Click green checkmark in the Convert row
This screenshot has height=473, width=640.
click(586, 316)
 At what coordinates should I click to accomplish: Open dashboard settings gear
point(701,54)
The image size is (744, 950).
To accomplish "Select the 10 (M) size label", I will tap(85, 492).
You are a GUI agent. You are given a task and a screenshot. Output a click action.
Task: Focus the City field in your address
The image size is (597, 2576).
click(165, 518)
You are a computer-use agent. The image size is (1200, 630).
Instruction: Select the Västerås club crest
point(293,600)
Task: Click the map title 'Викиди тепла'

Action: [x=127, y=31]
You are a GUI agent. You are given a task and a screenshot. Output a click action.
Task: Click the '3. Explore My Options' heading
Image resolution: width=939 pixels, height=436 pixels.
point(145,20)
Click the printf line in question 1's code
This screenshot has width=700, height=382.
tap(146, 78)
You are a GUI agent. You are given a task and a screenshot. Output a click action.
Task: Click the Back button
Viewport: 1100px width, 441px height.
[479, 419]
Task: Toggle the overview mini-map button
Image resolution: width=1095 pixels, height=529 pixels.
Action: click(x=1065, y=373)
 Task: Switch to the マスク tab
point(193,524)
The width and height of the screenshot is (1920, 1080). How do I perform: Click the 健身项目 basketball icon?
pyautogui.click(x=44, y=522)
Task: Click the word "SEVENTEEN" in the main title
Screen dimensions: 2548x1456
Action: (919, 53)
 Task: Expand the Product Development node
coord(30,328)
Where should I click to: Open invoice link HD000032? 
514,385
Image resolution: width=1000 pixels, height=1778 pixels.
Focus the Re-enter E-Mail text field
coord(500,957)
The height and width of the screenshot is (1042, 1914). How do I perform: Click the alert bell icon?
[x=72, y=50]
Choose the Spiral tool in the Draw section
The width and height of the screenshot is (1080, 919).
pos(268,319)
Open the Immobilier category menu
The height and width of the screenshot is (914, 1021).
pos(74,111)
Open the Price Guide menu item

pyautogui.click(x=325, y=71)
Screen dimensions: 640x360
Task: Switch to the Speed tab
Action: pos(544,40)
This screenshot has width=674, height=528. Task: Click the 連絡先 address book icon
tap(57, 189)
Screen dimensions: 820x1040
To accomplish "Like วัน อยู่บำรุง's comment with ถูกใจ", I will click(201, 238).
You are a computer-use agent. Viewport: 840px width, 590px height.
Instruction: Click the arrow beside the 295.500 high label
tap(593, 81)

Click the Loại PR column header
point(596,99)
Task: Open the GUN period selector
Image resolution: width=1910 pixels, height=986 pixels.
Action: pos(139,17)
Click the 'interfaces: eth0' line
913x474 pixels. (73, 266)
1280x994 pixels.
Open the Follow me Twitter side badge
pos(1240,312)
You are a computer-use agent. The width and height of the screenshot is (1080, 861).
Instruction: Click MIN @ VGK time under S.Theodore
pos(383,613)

### Instructions to follow
Scan the lines above for the word "button" and copy every one where it occurs.

### Answer space
Task: Click the Back button
Task: Toggle the overview mini-map button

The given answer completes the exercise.